Working Papers

The Political Economy of Tax Reform

This insider account of the how the budget tax cuts were framed is quite revealing about the political economy of tax reform in Australia:

All the savings and outlays were known. What had not been finalised was the size and shape of the tax cuts because the final revenue figures were not known.

Both Howard and Costello are Liberal leaders committed to a doctrine of returning revenue to taxpayers if they can do so after achieving a budget surplus and paying for services (emphasis added).

What this outtake reveals is that the government views tax relief as just a residual, to be funded only out of the surplus.  The government has given no thought to tax reform over and above what is made possible by the surplus.  What is missing from this formulation is any consideration of reductions in government spending as a means of lowering the tax burden.  In the absence of such spending cuts, a meaningful reduction in the overall tax burden, as opposed to just a hand back of bracket creep, is impossible.

As it happens, the government has used the Future Fund as a cloak of respectability for retaining a large part of the surplus, which will now be used to partially nationalise financial markets for the benefit of future consolidated revenue.  The absurdity of this arrangement is that it makes no difference whether public service superannuation liabilities are paid for out of current revenue or future spending.

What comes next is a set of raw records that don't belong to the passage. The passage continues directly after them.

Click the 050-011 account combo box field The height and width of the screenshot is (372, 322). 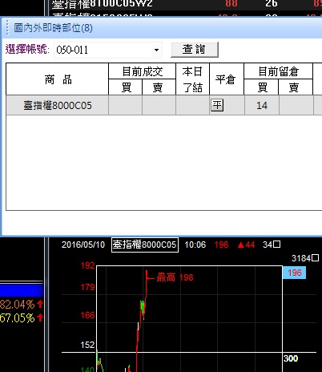point(108,50)
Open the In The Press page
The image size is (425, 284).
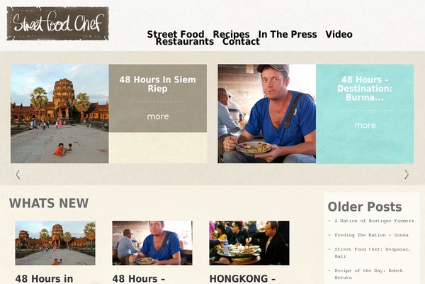[288, 34]
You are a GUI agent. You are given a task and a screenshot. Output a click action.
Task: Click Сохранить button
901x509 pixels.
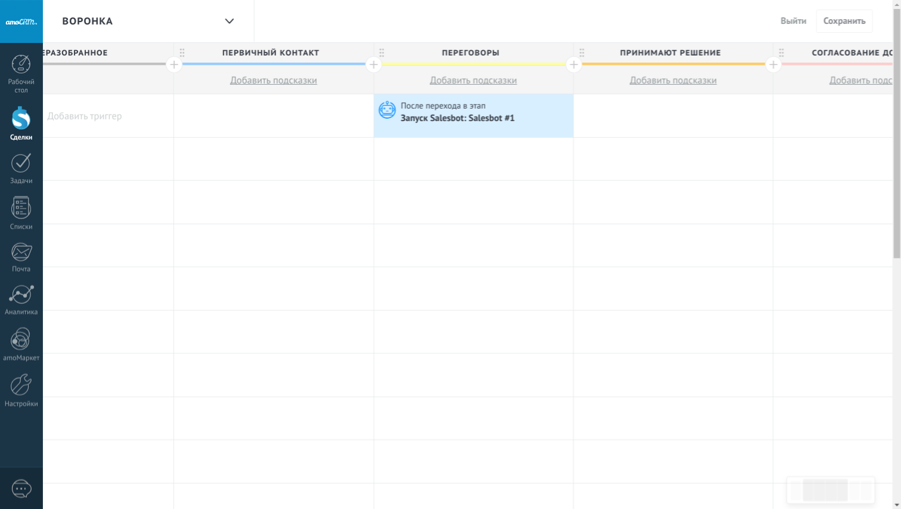(844, 21)
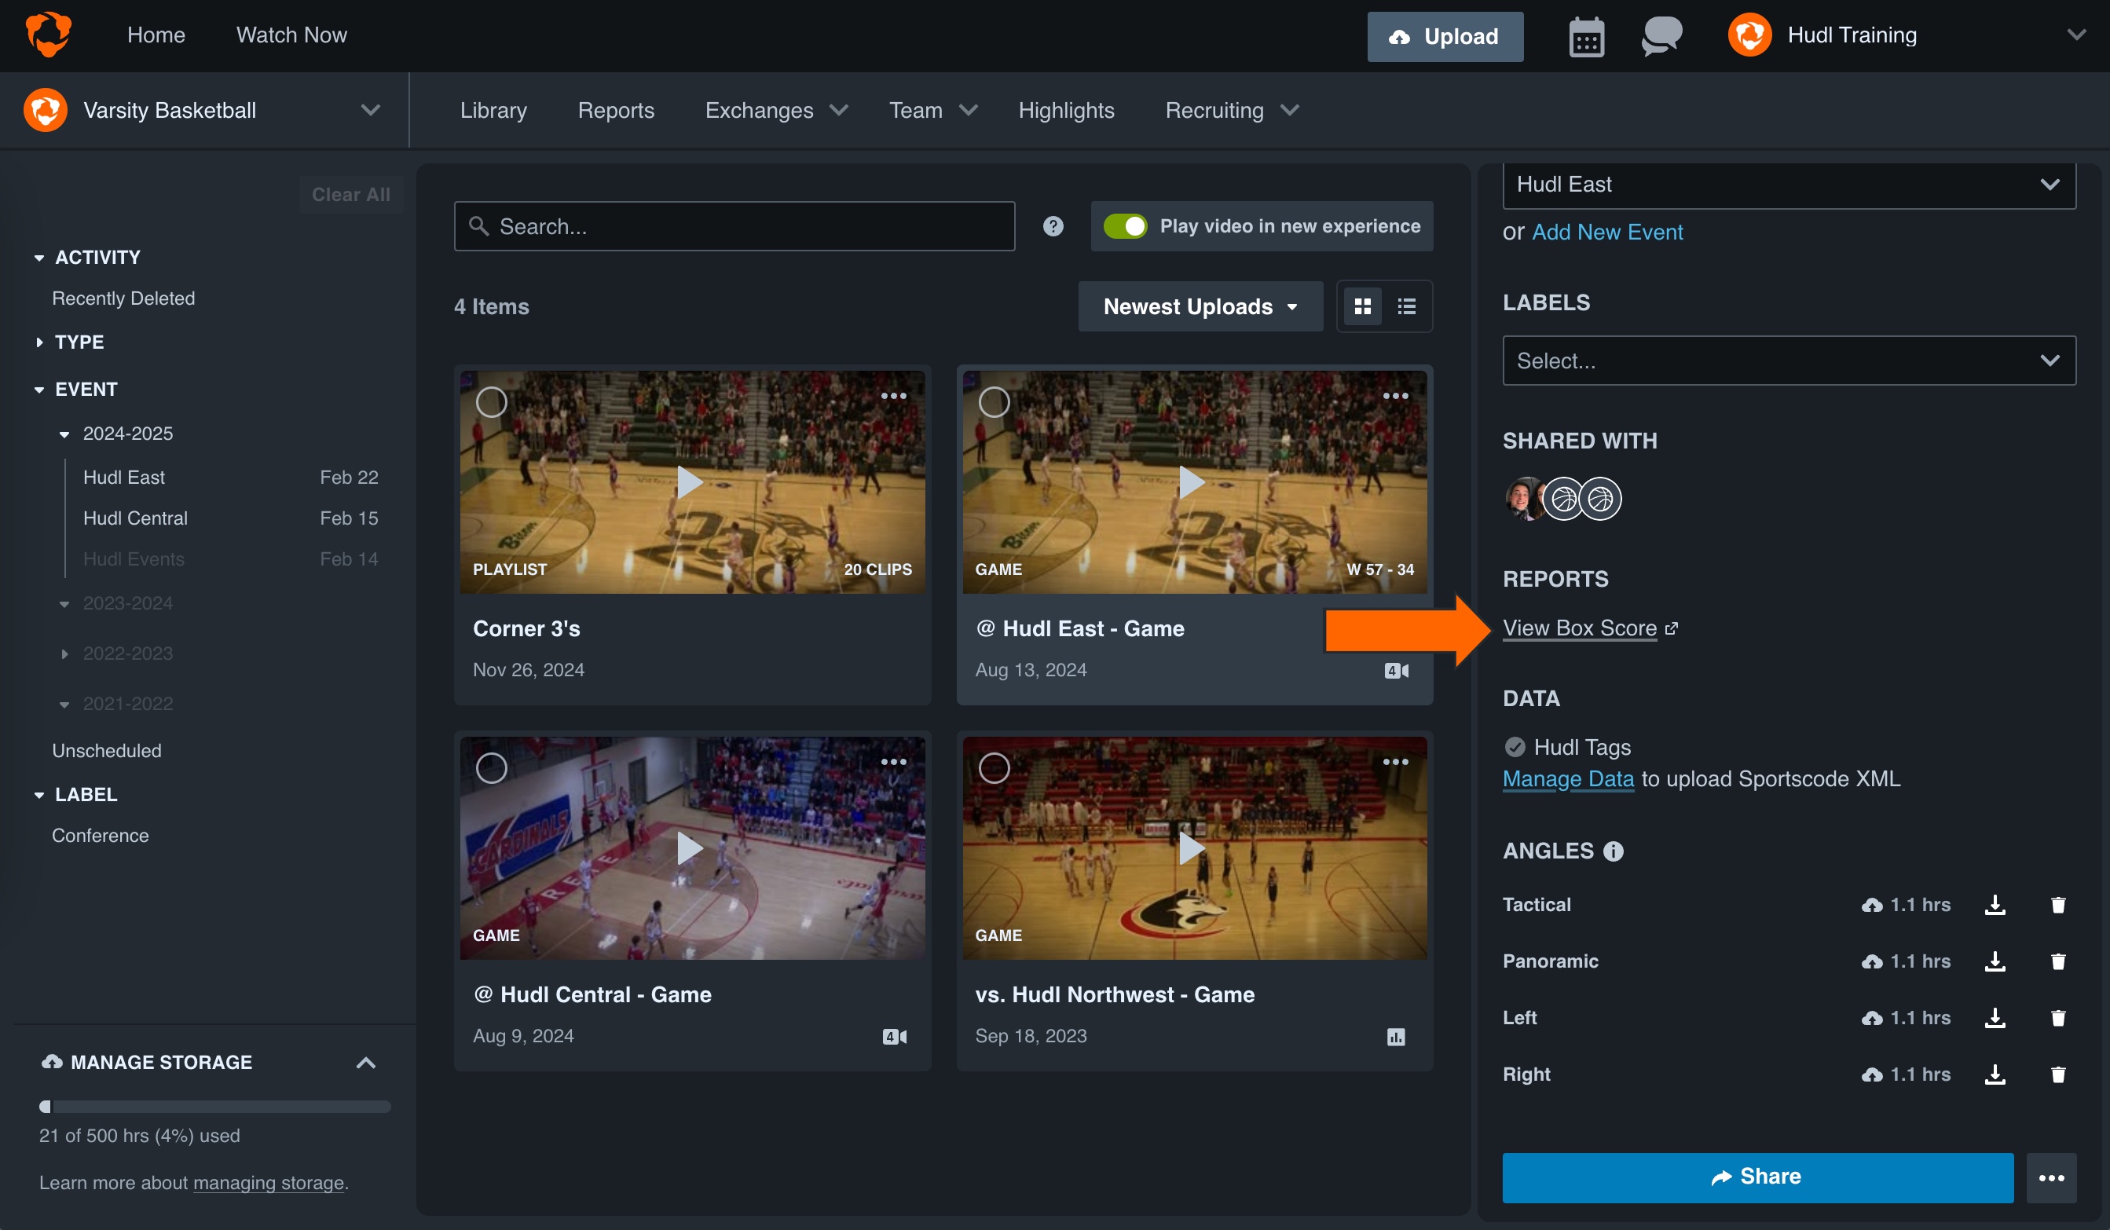Select the Hudl East Game thumbnail checkbox
The height and width of the screenshot is (1230, 2110).
[x=995, y=402]
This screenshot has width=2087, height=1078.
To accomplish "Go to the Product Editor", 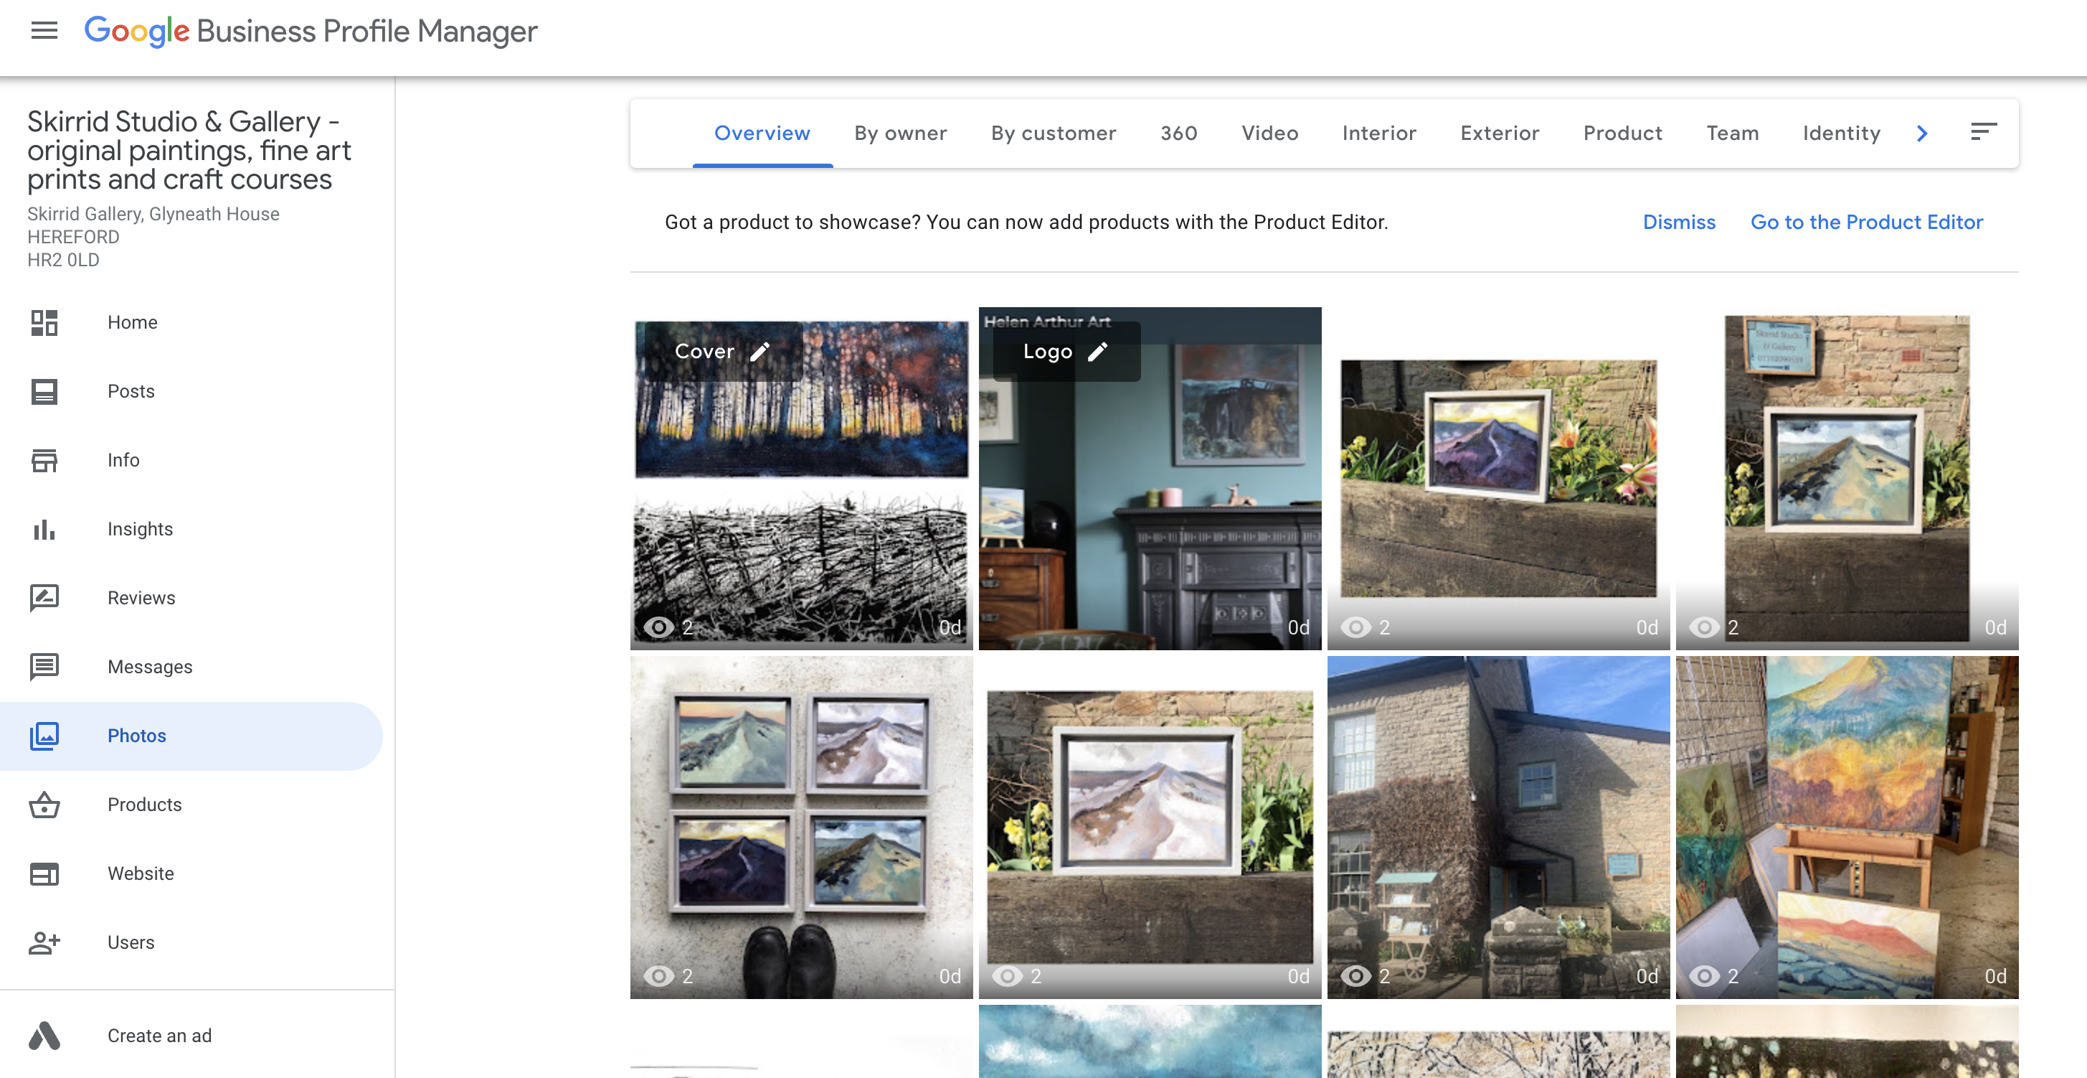I will point(1867,222).
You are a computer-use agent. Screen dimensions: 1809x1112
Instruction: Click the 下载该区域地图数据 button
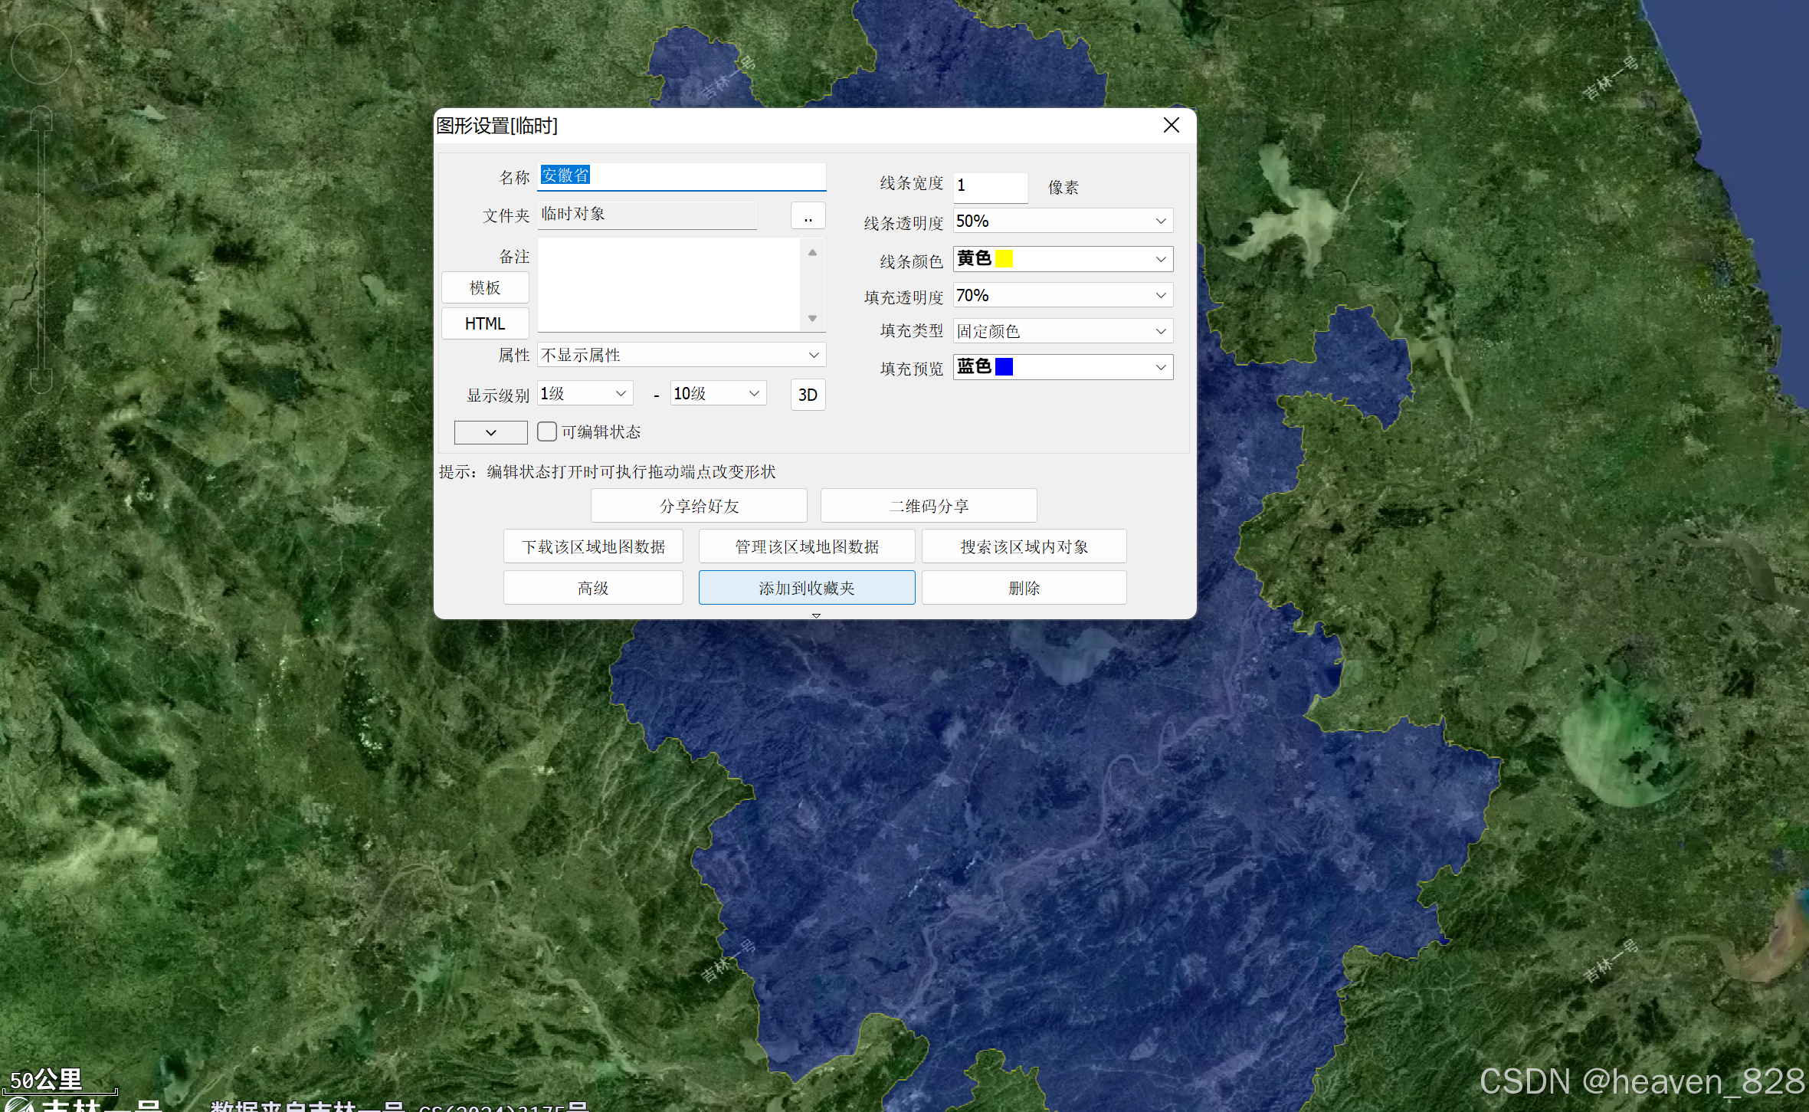coord(593,546)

Terry McCrann suggests a better approach to budget strategy (no link):

The best way to generate the revenues to meet all obligations of tomorrow, is to maximise contemporary output in the context of building the highest sustainable growth path for the economy.

And one of the best ways to do that is to devote all surpluses to tax cuts/reform so that the budget remains essentially balanced year-in and year-out.

Meanwhile, don’t miss this important letter to shareholders from John Howard, MD of Aust Ltd:

Furthermore, the Board has decided to change the Articles of Association to require all future profits to be applied to the staff superannuation fund which, thanks to over-generous employment agreements in the past providing for sumptuous lifetime pensions for all staff, is in the red to the tune of $91 billion.

It has been agreed by the Board that these future profits will not simply be added to the existing superannuation fund, but that a new fund - to be called the Future Fund - will be created with a new bureaucracy of its own and operated by people to whom the directors owe favours, to act as a job creation scheme for investment professionals…

The decision to apply all future profits to eliminating this liability means, unfortunately, that the moratorium on reinvestment in the assets of the business will continue for at least another six years.